I took a spill today. Yes, I’m that girl. Clumsy.
I’m thinking about getting one of those medic alert bracelets. You know, you have this fear when you live alone that you will fall and be stuck (or even worse, dead) in some horribly painful or more specifically embarrassing position. Ass in the air; underwear with your head wedged between the toilet and the sink (why on earth didn’t I replace the roll and let roll behind me). Fortunately, that’s not what happened today. I was walking to the front door to grab Dakota’s leash and slipped on some water from her dish. Dakota has a placemat; she must have been shaking her head around like a banshee to get the water where she did. In any case my legs went up and I came down, right on my hip and shoulder.
The whip of the movement pulled my neck and I was splayed like a cartoon character. The dog runs over with this look like, ‘Oh, hey, there’s some water on the floor- head’s up.’ Hoisting myself up I wondered for a split second what would have happened if I really took a harder tumble? Yikes.
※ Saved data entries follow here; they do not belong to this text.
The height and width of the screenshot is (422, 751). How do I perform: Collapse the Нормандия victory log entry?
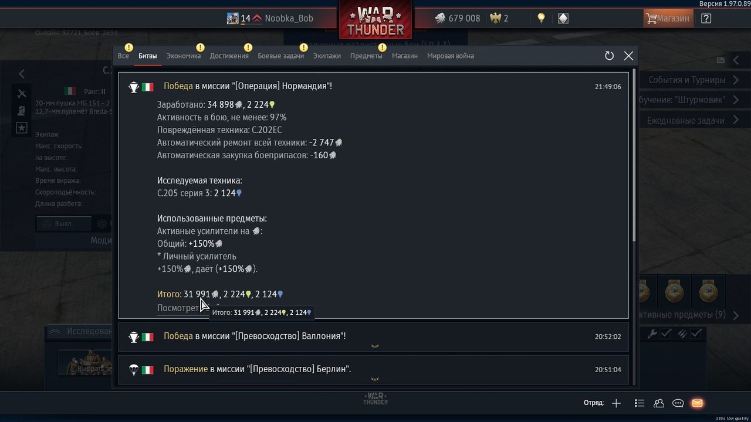click(x=373, y=86)
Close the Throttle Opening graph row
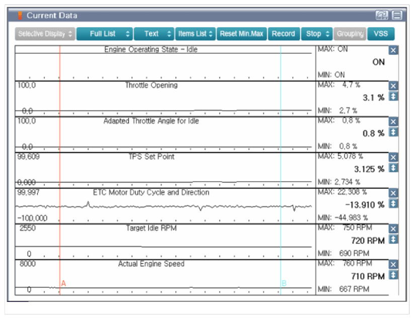Screen dimensions: 414x319 (393, 86)
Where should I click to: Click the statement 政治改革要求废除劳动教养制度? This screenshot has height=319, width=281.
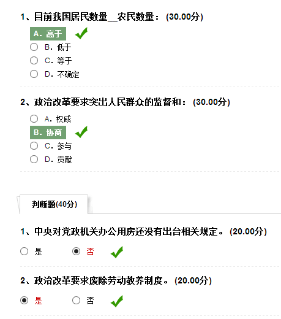point(99,280)
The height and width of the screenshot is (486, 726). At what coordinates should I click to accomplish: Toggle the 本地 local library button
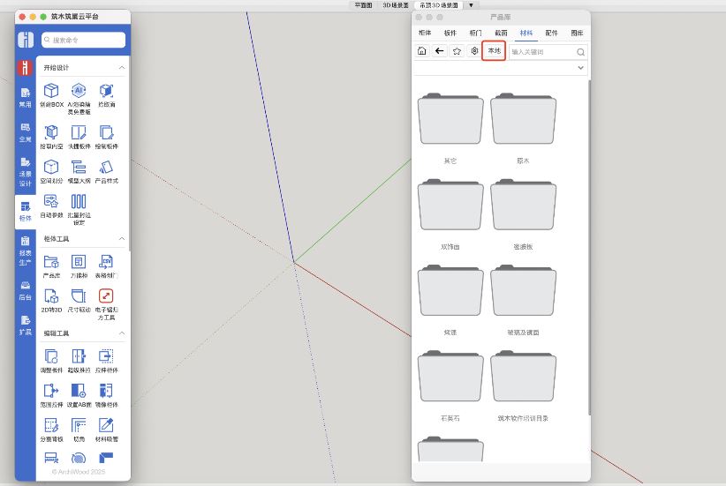[494, 51]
But I live in a big building so I suppose I would have only need to have waited until the guy comes to vacuum the hallway and he heard my pathetic whimpering.
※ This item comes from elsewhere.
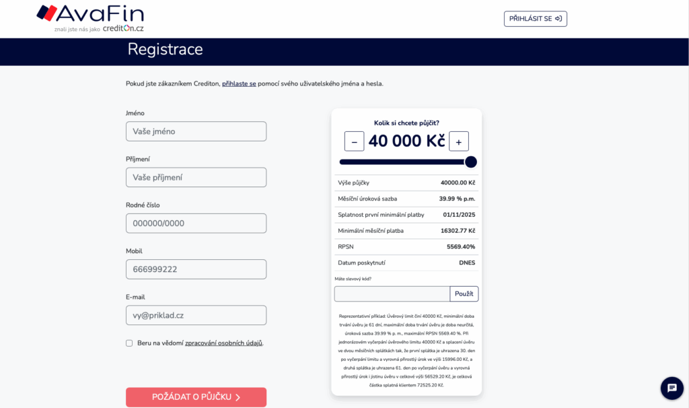Open the přihlaste se link
Viewport: 689px width, 408px height.
pos(239,83)
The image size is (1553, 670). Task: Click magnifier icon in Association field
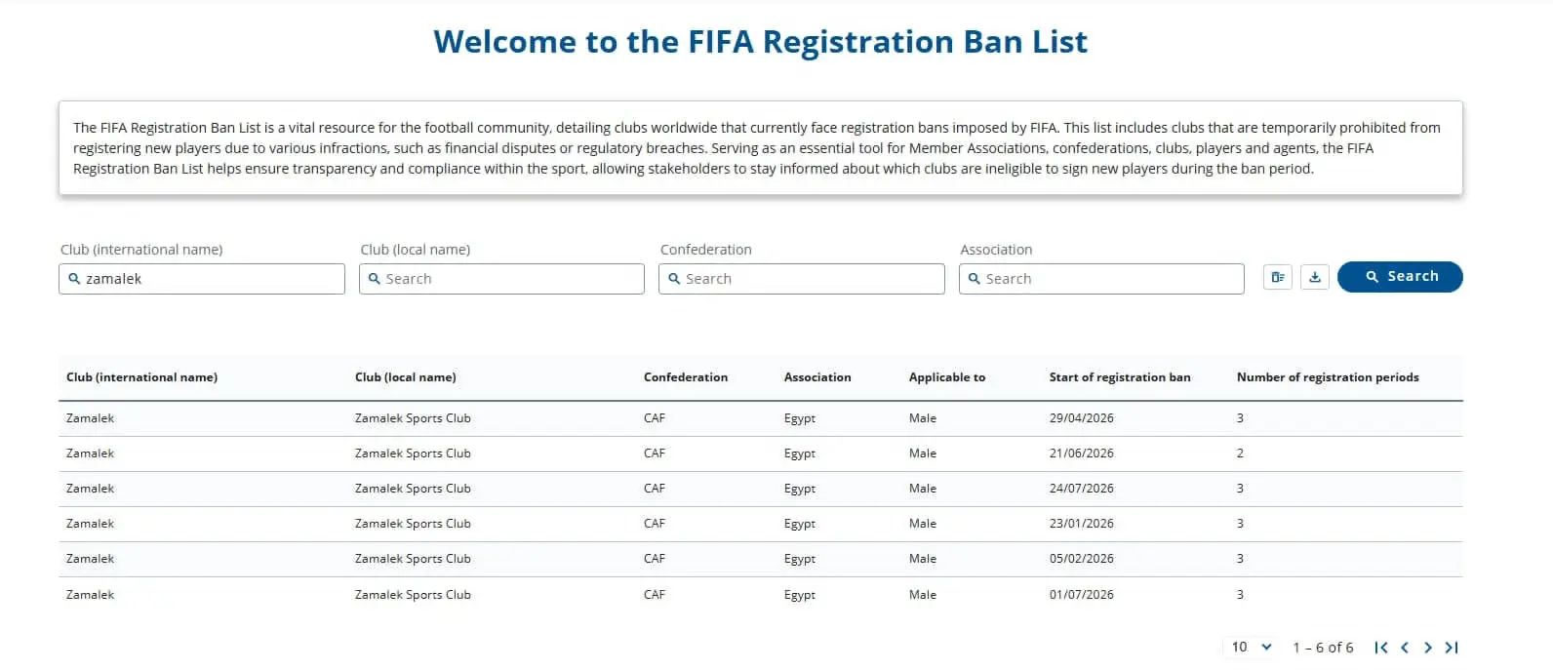pos(974,279)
I didn’t feel a thing until later. Settled at a bistro table ready to type my heart out I reached for my laptop and hello. The pain enough was sharp that I yelped an ‘Oh shite!’, except I didn’t yell shite.
Immediately, my mind mind started to race about the things I couldn’t do. I couldn’t turn my neck, I couldn’t do yoga, I couldn’t do the things I had planned for the day. This all happened in an instant. And in the next instant I took a freaking breath. I inhaled into the pain. It’s amazing the shift that can happen in your body when you that inhale. The more you resist something the more it persists.
On my mat I gently (and I mean gently) stretched and gave myself some space. One of the biggest aspects of yoga is to practice non-violence against yourself or anyone else. Reminded once again that yoga is what you do both on and off the mat. I didn’t go to class which was one the smarter things I’ve done in awhile. That and buying a bigger mat for Dakota’s water bowl.
This is yoga…and I love it.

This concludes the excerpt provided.